> ABOUT THIS TASK:
Copy, from the data below, every line that has "computer" in it.

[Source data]
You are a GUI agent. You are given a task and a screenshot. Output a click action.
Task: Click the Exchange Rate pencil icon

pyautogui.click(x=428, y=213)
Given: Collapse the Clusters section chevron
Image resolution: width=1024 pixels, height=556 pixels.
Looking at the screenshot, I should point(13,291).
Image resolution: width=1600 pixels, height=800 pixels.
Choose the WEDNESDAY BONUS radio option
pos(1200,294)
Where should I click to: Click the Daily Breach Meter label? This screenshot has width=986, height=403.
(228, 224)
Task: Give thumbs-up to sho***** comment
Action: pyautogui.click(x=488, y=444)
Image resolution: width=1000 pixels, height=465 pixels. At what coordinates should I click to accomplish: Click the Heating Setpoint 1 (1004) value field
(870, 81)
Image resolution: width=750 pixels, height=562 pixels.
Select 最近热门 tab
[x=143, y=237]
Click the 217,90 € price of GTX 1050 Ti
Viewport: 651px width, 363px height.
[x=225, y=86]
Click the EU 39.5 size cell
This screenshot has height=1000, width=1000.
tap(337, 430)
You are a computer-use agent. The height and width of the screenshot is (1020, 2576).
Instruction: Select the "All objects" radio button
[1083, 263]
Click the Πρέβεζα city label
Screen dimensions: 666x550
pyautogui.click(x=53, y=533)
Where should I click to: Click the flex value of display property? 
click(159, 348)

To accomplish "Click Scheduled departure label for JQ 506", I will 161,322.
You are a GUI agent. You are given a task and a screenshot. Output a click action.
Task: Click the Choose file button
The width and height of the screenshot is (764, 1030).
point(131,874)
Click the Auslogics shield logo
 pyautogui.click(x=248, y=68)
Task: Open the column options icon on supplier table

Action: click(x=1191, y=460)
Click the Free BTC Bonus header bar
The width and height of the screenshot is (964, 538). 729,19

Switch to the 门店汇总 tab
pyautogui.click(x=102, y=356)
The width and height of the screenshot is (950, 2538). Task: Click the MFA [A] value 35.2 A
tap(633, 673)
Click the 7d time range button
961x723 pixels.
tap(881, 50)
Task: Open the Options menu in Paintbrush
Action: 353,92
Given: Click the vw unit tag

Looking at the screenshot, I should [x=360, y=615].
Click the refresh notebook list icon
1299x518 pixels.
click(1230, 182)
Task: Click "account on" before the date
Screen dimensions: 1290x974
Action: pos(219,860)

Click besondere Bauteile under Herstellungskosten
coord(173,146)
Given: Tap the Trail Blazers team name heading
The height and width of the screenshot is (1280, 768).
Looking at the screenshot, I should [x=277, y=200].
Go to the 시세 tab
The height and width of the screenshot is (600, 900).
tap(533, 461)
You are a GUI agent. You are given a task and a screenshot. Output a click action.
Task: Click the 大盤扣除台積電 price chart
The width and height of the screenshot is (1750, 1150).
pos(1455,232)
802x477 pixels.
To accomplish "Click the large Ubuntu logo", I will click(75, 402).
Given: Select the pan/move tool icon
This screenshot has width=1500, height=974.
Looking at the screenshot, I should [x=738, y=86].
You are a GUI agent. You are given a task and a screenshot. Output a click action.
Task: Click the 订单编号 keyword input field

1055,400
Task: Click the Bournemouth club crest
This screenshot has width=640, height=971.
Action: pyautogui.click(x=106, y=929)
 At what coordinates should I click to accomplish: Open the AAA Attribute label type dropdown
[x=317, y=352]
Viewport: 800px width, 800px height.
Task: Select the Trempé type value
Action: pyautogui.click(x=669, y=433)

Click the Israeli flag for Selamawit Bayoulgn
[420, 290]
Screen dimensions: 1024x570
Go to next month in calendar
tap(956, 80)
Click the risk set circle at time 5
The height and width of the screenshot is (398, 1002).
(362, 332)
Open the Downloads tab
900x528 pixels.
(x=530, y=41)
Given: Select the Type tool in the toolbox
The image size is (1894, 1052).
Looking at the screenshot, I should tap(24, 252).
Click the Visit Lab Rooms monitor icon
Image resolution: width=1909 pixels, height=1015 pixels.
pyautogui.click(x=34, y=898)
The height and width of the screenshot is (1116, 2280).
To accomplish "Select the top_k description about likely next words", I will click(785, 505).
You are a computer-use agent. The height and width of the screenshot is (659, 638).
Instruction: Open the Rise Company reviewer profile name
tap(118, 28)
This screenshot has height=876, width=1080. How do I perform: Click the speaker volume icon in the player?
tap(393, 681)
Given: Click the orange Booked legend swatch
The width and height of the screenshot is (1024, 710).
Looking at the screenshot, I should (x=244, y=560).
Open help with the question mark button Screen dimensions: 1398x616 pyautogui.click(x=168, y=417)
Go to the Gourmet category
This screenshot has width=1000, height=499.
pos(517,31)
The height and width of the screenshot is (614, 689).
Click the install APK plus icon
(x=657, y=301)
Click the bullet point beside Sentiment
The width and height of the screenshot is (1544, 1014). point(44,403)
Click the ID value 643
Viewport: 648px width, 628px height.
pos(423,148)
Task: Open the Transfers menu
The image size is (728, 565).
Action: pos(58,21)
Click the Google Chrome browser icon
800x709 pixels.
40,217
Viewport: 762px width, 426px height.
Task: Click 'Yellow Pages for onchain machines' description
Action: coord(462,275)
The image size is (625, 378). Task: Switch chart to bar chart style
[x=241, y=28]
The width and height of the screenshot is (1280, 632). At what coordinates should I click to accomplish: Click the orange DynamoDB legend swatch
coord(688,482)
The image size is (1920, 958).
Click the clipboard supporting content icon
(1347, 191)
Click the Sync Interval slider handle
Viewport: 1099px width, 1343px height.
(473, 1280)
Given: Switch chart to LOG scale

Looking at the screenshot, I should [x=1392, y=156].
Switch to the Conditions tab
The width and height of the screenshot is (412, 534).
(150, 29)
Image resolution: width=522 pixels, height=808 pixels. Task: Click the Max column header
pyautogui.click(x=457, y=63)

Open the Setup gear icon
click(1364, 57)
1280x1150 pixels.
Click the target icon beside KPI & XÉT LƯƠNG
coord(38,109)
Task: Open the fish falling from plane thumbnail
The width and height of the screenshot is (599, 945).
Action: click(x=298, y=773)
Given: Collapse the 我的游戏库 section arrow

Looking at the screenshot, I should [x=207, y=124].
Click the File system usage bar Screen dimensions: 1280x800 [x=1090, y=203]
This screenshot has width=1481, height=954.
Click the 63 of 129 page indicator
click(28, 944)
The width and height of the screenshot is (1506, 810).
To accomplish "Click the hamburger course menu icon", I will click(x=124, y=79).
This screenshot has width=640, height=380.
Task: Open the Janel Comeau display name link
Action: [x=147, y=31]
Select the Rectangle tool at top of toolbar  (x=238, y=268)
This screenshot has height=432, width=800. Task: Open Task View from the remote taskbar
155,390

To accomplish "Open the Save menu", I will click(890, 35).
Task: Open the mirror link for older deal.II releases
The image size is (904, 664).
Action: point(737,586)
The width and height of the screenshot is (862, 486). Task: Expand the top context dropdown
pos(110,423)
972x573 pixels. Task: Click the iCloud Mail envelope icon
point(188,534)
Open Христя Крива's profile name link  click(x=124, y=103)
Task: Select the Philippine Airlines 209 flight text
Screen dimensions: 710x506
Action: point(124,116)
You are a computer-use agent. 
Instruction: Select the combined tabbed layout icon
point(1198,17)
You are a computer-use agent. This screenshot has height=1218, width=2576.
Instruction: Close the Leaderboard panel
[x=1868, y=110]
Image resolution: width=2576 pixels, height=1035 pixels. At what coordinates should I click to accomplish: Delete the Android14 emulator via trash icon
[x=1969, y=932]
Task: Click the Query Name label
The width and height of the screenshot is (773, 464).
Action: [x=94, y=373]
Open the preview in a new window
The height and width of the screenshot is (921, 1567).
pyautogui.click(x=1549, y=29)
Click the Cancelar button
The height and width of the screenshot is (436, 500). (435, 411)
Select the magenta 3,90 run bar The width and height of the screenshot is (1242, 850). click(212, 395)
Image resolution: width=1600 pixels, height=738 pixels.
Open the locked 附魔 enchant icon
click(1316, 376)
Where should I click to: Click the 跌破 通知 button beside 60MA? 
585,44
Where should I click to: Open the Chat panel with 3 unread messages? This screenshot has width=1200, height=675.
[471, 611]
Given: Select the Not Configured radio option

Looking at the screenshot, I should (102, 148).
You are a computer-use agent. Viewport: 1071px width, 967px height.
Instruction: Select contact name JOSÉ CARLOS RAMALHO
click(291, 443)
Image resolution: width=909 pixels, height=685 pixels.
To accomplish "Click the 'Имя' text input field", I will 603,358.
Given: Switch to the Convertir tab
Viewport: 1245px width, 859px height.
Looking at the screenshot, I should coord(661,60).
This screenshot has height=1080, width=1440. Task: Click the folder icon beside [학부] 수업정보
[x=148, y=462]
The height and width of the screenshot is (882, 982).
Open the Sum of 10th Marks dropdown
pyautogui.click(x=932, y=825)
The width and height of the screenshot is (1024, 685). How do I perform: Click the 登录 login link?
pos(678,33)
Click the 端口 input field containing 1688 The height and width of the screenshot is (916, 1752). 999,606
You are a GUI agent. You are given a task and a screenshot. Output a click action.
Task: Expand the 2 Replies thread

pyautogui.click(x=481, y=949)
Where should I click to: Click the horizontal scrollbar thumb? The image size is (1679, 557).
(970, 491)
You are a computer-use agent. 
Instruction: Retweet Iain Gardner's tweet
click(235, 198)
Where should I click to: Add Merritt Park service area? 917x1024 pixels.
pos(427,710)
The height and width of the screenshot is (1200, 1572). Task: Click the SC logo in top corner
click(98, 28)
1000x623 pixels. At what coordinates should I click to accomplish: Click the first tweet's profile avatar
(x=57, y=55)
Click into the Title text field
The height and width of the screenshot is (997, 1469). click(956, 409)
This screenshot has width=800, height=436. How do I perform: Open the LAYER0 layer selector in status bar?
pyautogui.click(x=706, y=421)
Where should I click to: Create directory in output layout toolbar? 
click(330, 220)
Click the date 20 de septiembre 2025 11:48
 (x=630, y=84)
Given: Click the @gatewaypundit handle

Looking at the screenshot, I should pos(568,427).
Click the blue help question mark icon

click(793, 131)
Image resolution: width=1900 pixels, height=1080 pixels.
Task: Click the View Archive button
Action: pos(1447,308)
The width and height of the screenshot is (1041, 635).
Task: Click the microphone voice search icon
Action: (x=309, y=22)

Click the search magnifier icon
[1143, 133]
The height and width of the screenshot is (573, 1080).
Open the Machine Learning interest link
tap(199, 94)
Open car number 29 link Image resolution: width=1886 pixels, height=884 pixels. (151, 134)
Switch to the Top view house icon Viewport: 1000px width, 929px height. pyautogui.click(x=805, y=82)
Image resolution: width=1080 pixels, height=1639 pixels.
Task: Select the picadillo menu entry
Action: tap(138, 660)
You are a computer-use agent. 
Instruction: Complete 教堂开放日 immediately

> WRITTEN REPLY:
You are a computer-use agent. The height and width of the screenshot is (1020, 2576).
You are a computer-use agent. The height and width of the screenshot is (659, 638).
You are a computer-use agent. 
You are a computer-use agent. This screenshot has height=1218, width=2576.
You are a computer-use agent. Viewport: 1071px width, 967px height.
You are a computer-use agent. 
You are a computer-use agent. 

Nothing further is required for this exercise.